Его встретили спокойно, не принялись дружно рассматривать, как это часто водится в семьях, где есть девушка на выданье и где в каждом молодом человеке прежде всего видят потенциального жениха. Рослый, сухой старик, Катин дед, дружелюбно кивнул ему, маленькая, худенькая женщина, Катина мама, добро и доверчиво улыбнулась, мохнатый пес Бимка не зло, но облаял. Разумеется, его все же разглядывали, а пес даже и обнюхал, но делалось это с тактом и без каких-то там далеко идущих соображений. Разве что у пса были эти соображения. На то он и пес, чтобы жить предвидением.

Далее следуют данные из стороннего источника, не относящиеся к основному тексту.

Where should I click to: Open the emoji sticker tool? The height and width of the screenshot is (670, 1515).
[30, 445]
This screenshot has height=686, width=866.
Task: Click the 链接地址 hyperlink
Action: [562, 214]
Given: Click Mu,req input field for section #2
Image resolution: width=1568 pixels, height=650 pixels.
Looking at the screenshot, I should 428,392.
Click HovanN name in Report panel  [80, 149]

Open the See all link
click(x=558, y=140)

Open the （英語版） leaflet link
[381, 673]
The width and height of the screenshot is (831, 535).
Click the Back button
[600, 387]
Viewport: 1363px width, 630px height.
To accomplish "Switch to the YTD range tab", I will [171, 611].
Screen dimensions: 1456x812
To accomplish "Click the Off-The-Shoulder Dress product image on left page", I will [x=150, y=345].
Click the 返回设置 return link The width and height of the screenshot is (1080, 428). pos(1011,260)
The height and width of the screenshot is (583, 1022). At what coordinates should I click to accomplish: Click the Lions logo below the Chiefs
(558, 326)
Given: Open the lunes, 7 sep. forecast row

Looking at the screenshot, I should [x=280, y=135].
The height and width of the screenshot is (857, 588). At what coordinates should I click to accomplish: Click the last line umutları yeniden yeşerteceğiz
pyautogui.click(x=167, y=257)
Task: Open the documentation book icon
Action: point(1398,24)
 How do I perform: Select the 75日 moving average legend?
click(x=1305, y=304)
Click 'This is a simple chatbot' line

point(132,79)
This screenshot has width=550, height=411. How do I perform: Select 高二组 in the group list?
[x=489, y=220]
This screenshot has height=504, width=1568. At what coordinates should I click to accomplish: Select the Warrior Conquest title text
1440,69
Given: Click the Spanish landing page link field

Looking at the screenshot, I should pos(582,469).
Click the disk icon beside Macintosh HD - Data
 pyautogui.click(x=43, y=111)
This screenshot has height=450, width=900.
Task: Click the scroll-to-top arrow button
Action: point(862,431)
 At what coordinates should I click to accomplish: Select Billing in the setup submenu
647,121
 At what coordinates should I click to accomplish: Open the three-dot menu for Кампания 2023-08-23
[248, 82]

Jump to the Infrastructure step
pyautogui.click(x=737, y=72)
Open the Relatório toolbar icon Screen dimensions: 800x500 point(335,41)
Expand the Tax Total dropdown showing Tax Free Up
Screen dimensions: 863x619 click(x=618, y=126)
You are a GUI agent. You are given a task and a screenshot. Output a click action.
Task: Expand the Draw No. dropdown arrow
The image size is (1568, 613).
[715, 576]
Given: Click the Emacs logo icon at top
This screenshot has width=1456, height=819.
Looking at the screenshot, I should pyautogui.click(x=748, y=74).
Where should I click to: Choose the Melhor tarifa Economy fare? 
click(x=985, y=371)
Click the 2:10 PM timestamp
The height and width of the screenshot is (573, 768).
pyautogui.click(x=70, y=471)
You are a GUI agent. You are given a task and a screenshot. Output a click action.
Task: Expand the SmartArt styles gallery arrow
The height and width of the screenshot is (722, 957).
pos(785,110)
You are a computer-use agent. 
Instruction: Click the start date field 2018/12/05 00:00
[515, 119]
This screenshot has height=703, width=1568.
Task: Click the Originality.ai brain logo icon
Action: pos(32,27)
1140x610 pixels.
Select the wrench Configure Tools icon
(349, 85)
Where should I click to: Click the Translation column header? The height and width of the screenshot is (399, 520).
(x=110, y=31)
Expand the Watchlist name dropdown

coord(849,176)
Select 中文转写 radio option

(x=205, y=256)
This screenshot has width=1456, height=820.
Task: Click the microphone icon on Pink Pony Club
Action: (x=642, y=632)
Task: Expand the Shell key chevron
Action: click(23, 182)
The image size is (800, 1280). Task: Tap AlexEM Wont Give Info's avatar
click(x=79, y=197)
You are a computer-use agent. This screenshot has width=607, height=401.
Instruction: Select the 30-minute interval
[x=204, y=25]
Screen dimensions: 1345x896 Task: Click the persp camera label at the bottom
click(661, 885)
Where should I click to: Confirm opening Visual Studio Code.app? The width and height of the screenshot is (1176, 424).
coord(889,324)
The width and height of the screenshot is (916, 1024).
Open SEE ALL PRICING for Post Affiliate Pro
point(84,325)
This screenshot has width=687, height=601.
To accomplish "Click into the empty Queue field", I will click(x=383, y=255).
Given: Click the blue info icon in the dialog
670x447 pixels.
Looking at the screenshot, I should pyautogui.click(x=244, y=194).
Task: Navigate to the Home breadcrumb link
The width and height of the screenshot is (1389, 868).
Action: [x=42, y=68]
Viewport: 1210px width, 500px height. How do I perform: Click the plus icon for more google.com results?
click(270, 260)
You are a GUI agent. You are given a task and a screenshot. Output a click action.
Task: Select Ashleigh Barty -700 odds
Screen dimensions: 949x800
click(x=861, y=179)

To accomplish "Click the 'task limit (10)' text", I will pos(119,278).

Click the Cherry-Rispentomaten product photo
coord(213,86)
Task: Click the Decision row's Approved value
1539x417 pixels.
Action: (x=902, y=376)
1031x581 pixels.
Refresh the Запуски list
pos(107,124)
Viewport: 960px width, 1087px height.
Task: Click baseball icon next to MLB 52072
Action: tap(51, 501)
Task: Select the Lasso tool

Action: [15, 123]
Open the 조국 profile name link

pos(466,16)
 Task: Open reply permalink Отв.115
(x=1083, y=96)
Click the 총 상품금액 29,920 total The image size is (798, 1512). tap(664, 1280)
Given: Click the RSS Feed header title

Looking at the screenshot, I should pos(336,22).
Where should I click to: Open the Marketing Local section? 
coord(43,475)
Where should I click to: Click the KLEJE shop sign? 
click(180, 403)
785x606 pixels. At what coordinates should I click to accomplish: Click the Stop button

Пока Катя переодевалась в соседней комнате и в полуоткрытую дверь был слышен ее голос, сели к столу.
— К нам сегодня женщина в тяжелом состоянии поступила, — говорила Катя, расхаживая за дверью. — Что еще покажет вторая пункция. Сергей Сергеевич сказал, что будет сражаться. Это он родственникам ее сказал. Они спросили, есть ли надежда, а он сказал, что не любит этого слова, как и «авось», как и «а вдруг». «Буду сражаться, — сказал он. — Всеми родами оружия. Менингит — опасный враг, но мы его попробуем побить». Другие врачи утешают, успокаивают, а родственники ревут. Сергей Сергеевич не утешает, говорит только правду, а родственники в него верят, как в бога. — Катя вышла из комнаты, она была в брюках, в тельняшке — совсем паренек. — Жаль, что скоро стемнеет, — сказала она Саше. — Побродили бы по лесу, показала бы тебе Москва-реку. У нас тут красиво. Мама, я есть совсем не хочу, потом захочу. Мне бы чаю. Дедушка, ну, вы уже познакомились? Составил мнение? Бимка, а ты составил? — Она села к столу, рядом с Сашей села, — снова не та, новая, паренек в тельняшке, — но в голосе ее все та же жила натянутая струна. Задевая Сашу локтем, она налила ему чаю, налила себе, спросила, пододвинув Саше стакан: — Может, ты выпить хочешь? Дед, есть у нас?